Today’s millennials and Generation Z face starkly different financial realities than their parents did at their age. As a parent of a young adult, how can you help your children understand their financial options to build a foundation for their futures? The first step may be to appreciate where they’re coming from and how their attitudes may differ from yours. Your assumptions about finances based on your experience at their age may no longer hold true. Once you understand your millennial children’s situation, you may better be equipped to help them make sound financial decisions.
Consider these recent findings about millennials and credit from VantageScore Solutions before advising your adult children.
1. Millennials and Gen Z young adults face hurdles when judged by traditional credit scoring methods
Now more than ever, credit scores impact everything from getting an apartment or home, acquiring loans with decent interest rates and more. A poor credit score makes it harder for young adults to get ahead. Because standard credit scoring models assess the length of time credit accounts are maintained and the number of accounts, millennials and their younger siblings are at an immediate disadvantage. It takes longer for them to build a credit history worthy of decent interest rates and large loans such as a home mortgage.
What you can do: Explain that establishing good credit now will increase their ability to borrow later, though it may take a couple of years to establish that history before they’re considered creditworthy of assuming substantial debt such as a mortgage. Help them find a good revolving credit account by checking out sites that assess credit cards in terms of interest rates, annual fee (if any), rewards programs and more.
2. Millennials are averse to debt
Most millennials carry higher amounts of student loan debt than their parents did. As a result, they are reluctant to acquire more debt. For this reason, they may have fewer revolving credit accounts. This behavior is actually smarter and less financially risky on their part, but it results in them having a “thin file,” the term for a history with three or fewer credit accounts. In fact, many thin-file millennials have average income levels and assets similar to their thicker-file counterparts. And because they do have the income, they actually have the capacity to handle new accounts. Fortunately, VantageScore Solutions, a rival to the FICO score, includes trended credit data. According to their recent online article, Millennial Credit Habits: A Major Shift, trended data attributions “change the focus of credit scoring models to better understand actual credit management behaviors over time versus static snapshots.” In other words, it takes into account the typical millennial’s prudent behavior when it comes to acquiring new debt. Lenders with this understanding of the bigger picture will be more likely to give your millennials the opportunity to borrow.
What you can do: Tell your adult children to utilize credit in a safe and sound manner, and to apply for new credit carefully in order to build a more robust credit history. Stress that they should never spend more on the card than they can afford. Setting up automatic minimum payments on cards can help them avoid late payments, but also advise that they can — and should — pay more than the minimum each month, and in full whenever possible.

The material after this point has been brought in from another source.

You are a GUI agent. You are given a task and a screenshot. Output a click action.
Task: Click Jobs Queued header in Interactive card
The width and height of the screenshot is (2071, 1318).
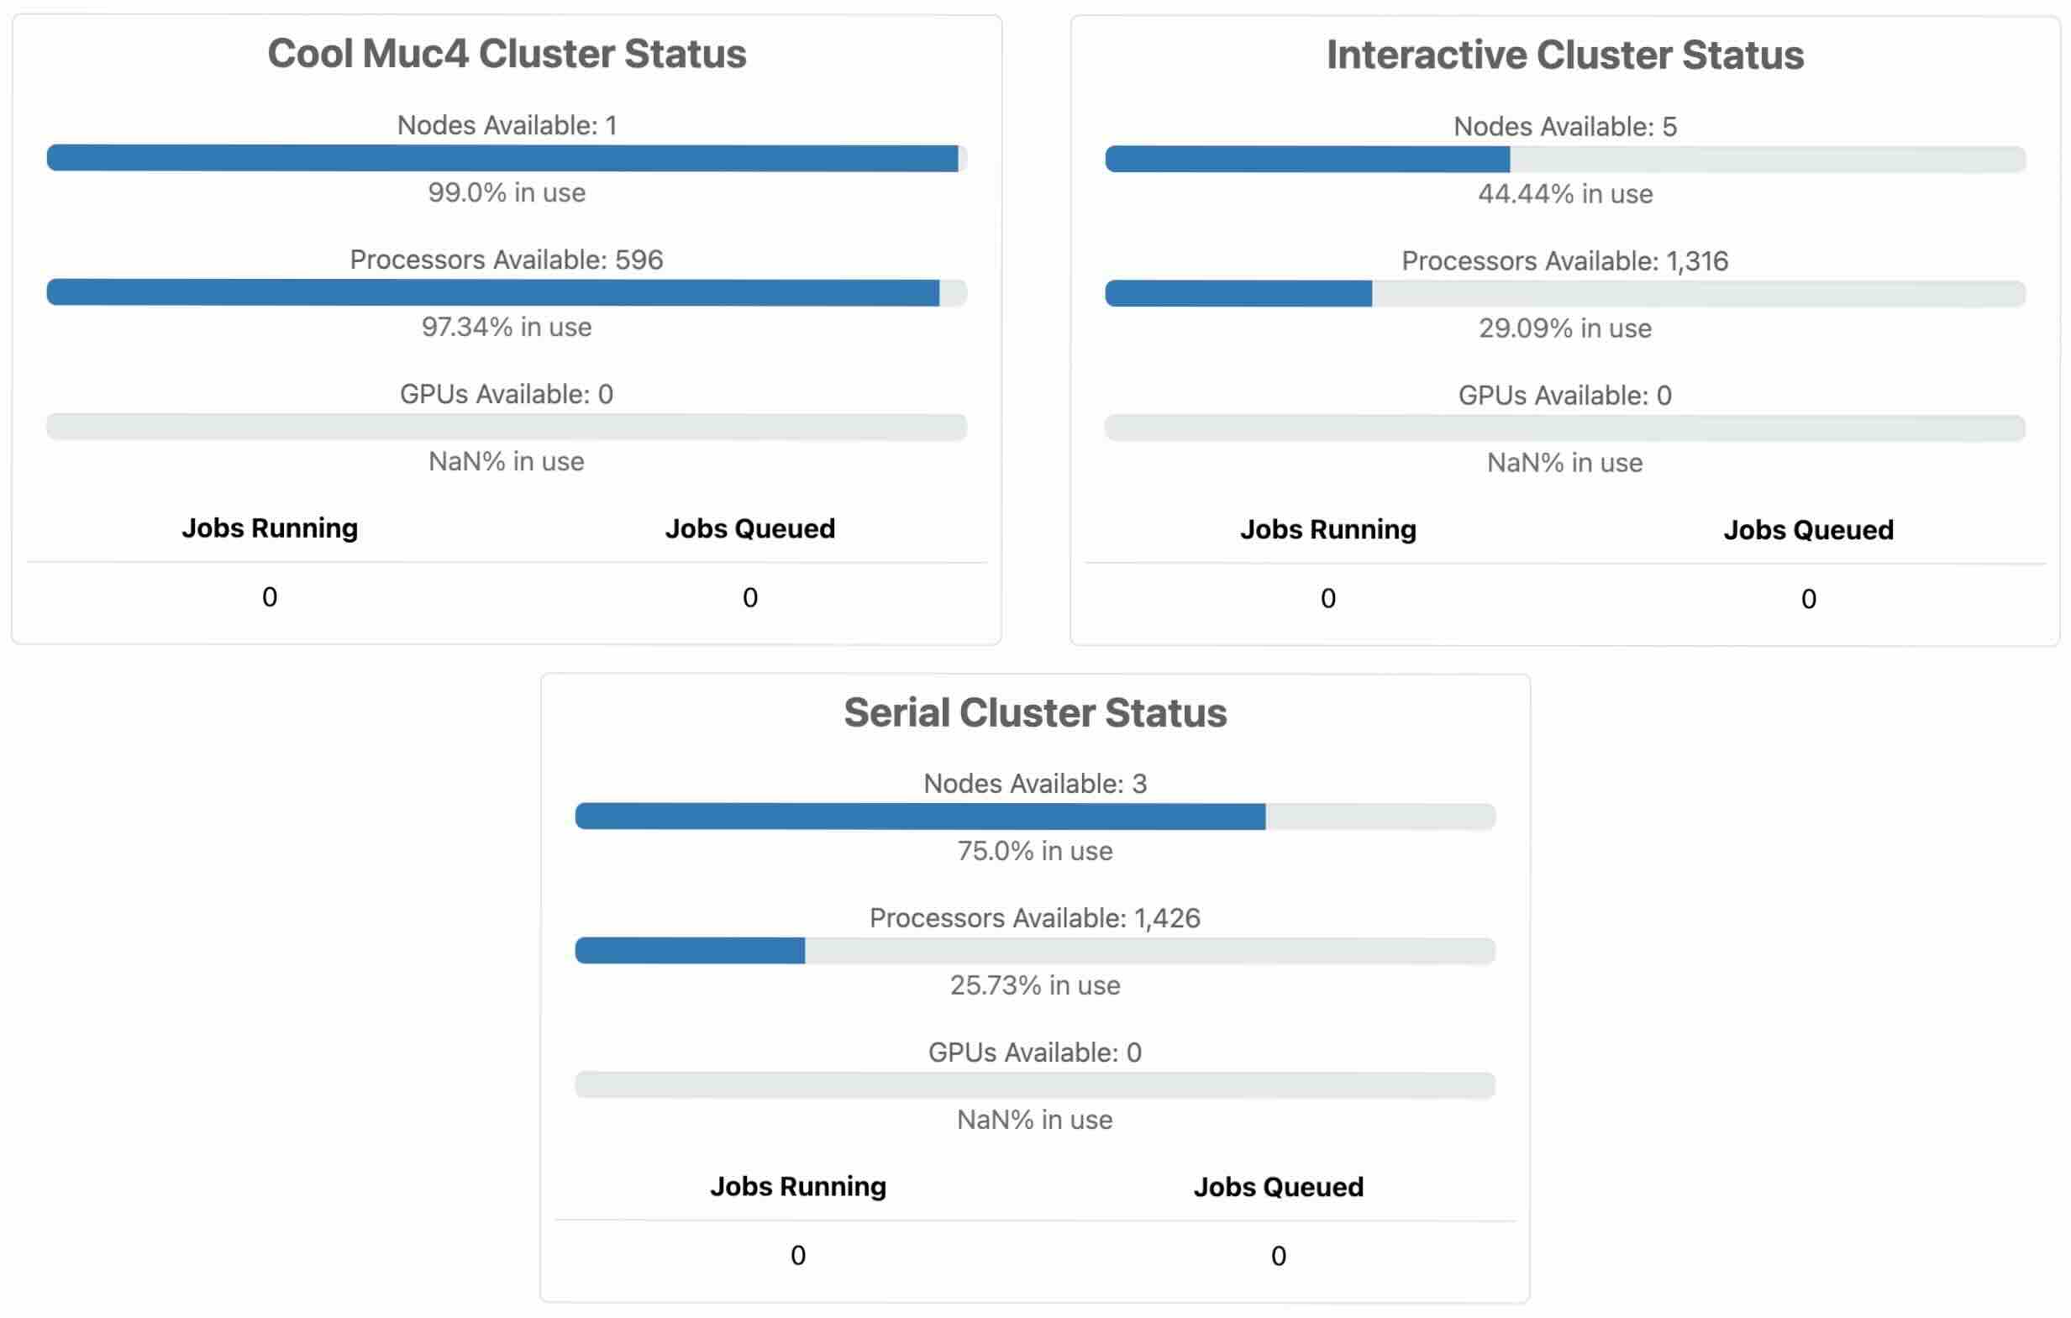point(1808,530)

3. Millennials are likely to put off major milestones
Because of millennials’ reluctance to assume debt, they may put off major life events such as buying a home until their student loans are paid off. Recent data from VantageScore “shows (millennials) are writing their own story when it comes to using credit,” says the company’s president, Barrett Burns. Some lenders won’t loan to would-be borrowers with thin credit histories, while others offer them more expensive subprime-like products. But the research found that millennials “are anything but conventional.” VantageScore credit scores, which take these behavioral differences into account, are used by lenders, landlords, utility companies, telecom companies and many others to determine creditworthiness. However, many mortgage lenders may be missing out on thousands of potential clients by relying solely on traditional scoring models.
What you can do: Reassure your adult children that, while some larger life goals may seem out of reach now, their responsible actions such as paying down their student loans will pay off, sooner than they might expect. Encourage them to make more than minimum payments on their student loans to save on interest and eradicate that debt sooner.
So what’s the upshot? While you may be eager to see your adult children settling down in a home filled with grandchildren, they are actually trying hard to put their financial ducks in a row. You can help by advising them on smart tactics to manage their money and improve their credit scores.